As reported by Politico Pulse: “The president’s sweeping efforts to change the U.S. health system suffered another blow on Wednesday, with a New York judge throwing out HHS’ rule to expand conscience protections for health workers on grounds that it violated the Administrative Procedures Act and would create unnecessary harms.


WEDNESDAY’s REJECTION OF THE CONSCIENCE RULE is just the latest in a series of lower court defeats for the Trump administration’s health agenda.

— Medicaid work requirements have been halted in three states after a federal judge ruled against the policy. In the wake of the decisions, Indiana and Arizona voluntarily halted the rollout of their own work rules; a federal appeals court is now hearing the case. [See ANCOR’s letter of concern on Medicaid work requirements here.]

— Health care-linked immigration actions also are on hold. Trump’s recent order that limited visas to immigrants who aren’t ‘health burdens’ was temporarily paused this weekend, following an earlier order to limit the implementation of the president’s ‘public charge’ rule. [ANCOR note: roughly a quarter of the workforce that supports people with disabilities is comprised of immigrants, reflecting shortages of U.S.-born workers.]

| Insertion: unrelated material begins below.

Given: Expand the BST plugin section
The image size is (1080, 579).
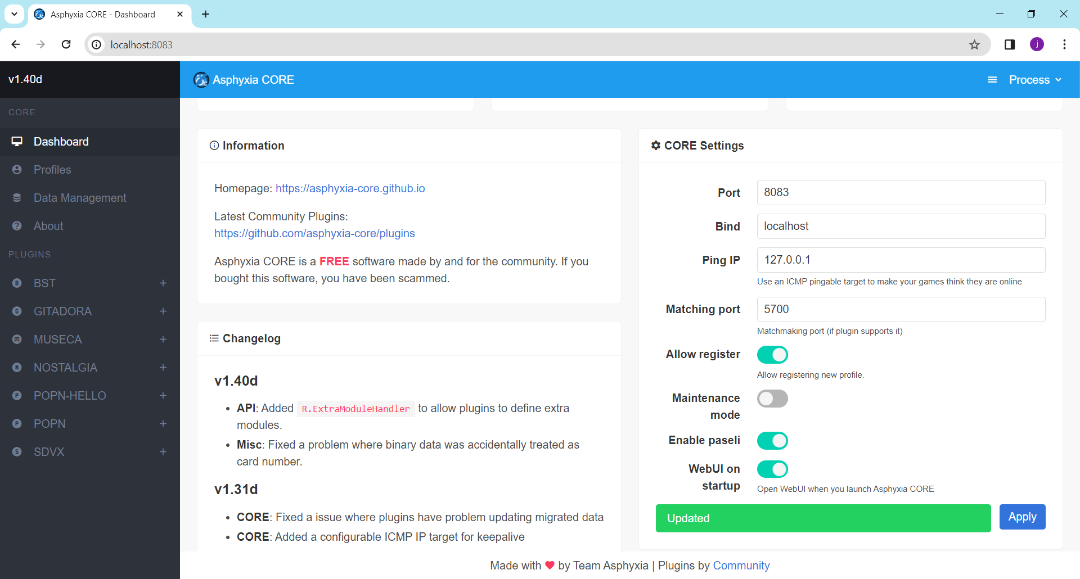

— Association health plans remain on hold after a district court judge froze the Obamacare alternative back in March, although supporters believe the administration will win on appeal. [ANCOR covered this issue because it had potential to apply to state associations for disability supports.]

“WE’RE DOING HEALTH POLICY BY LITIGATION,” lawyer Katie Keith told PULSE. Keith pointed to the years-long fight over Obamacare’s birth control regulations as an example of unsettled policy. “Folks aren’t going to be satisfied until they hear from the Supreme Court once and for all,” she said.

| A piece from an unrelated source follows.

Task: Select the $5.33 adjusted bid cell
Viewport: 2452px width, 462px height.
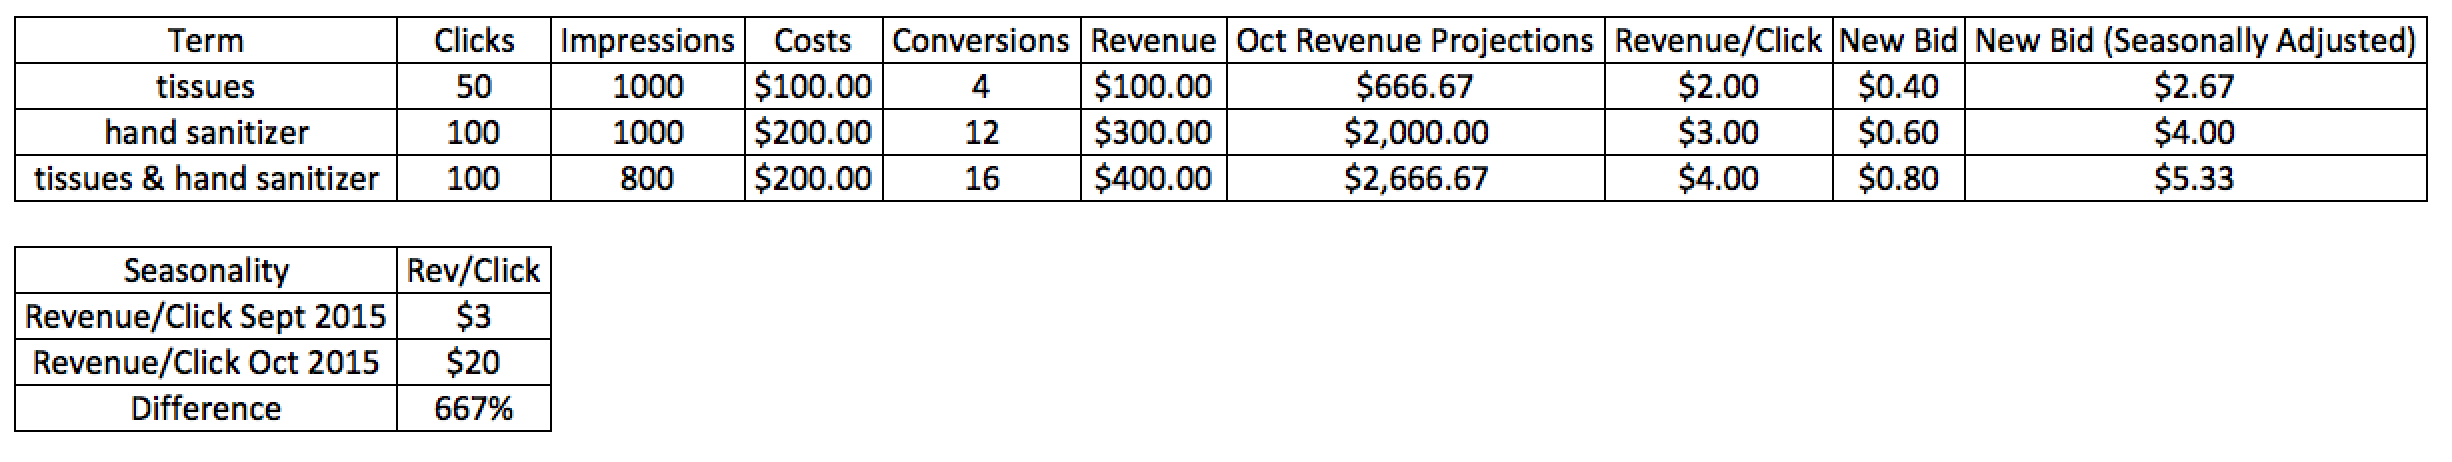Action: pyautogui.click(x=2196, y=178)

BUT THE BIGGEST ITEM — THE LEGAL FATE OF OBAMACARE— REMAINS TBDwith the 5th Circuit yet to issue a decision on whether the Affordable Care Act should be struck down, as a lower court ruled last year.

The lawsuit was brought by GOP-led states and backed by the Trump administration; Democrat-led states have fought to preserve the ACA. It’s a near-guarantee that the ruling will be appealed to the Supreme Court.

AND THE ENDGAME: TRUMP IS MAKING THE COURTS MORE CONSERVATIVE — The president has rapidly filled out the federal bench, a point that he trumpeted in remarks on Wednesday.”